For us, it took much longer to build good evals, or at least there's a phase in the eval building process now that is like make the model believe that this is not an eval. And unfortunately the model also often believes a lot of false facts. So you kind of have to adapt the universe of the eval sometimes at least to the false beliefs of the model. So like just building more realistic evals might actually trip up the model. So sometimes models are really confused about dates and now you have to kind of adapt to what the model thinks the current date is or it really thinks this has to be an eval.
And one funny one is the OpenAI o4 mini series. There was an eval that we built where we wanted to convince it something about its successor system. And the model just did not want to believe that o4 was a thing or o5 or anything like this. And it really, it really wanted to only think that the next model has to be GPT-5 and it didn't even know what o4 or any of these things were. And so we actually had to change the entire setup so that the model, until the model started believing that this is plausible.

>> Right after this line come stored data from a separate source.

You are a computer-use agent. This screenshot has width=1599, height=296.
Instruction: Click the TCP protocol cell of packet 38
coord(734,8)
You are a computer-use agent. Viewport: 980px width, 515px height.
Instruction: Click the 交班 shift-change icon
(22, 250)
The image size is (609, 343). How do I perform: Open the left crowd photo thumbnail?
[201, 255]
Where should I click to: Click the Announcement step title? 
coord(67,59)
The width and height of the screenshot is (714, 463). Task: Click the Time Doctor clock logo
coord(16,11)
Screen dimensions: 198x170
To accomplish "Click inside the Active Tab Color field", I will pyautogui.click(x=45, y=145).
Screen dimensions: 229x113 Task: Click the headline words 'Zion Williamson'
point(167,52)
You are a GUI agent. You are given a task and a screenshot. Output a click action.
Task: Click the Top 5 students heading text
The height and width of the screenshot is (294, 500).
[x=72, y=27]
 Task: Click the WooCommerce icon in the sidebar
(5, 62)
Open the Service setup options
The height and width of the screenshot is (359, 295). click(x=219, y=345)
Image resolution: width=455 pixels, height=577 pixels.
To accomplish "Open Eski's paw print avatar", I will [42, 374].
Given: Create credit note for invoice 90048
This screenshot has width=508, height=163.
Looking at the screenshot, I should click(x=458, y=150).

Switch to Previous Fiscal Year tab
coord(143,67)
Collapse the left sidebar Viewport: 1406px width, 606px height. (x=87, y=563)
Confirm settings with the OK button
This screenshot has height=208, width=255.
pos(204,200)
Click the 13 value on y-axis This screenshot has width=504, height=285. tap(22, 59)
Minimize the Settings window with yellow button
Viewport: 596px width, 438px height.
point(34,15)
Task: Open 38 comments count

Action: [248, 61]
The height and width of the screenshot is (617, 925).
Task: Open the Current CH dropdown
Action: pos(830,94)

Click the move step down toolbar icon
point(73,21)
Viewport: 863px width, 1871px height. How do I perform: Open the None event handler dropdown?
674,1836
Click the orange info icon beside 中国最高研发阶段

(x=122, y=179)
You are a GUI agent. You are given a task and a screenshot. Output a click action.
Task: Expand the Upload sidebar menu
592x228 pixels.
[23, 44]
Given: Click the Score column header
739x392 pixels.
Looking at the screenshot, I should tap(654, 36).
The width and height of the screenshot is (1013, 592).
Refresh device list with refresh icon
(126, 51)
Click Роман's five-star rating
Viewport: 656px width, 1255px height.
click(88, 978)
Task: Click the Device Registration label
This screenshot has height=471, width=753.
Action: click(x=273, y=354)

I would also say it's currently unclear how to address this. And specifically I'm worried that every method could just make it less visible rather than less salient. So it's possible. And I've heard many proposals along the lines of, well, “Ok, we build evals and then we ask the model what is the causal effect here?” And then we start iterating and so on. And so we need to figure out some way to address this because more capable models only get stronger eval awareness.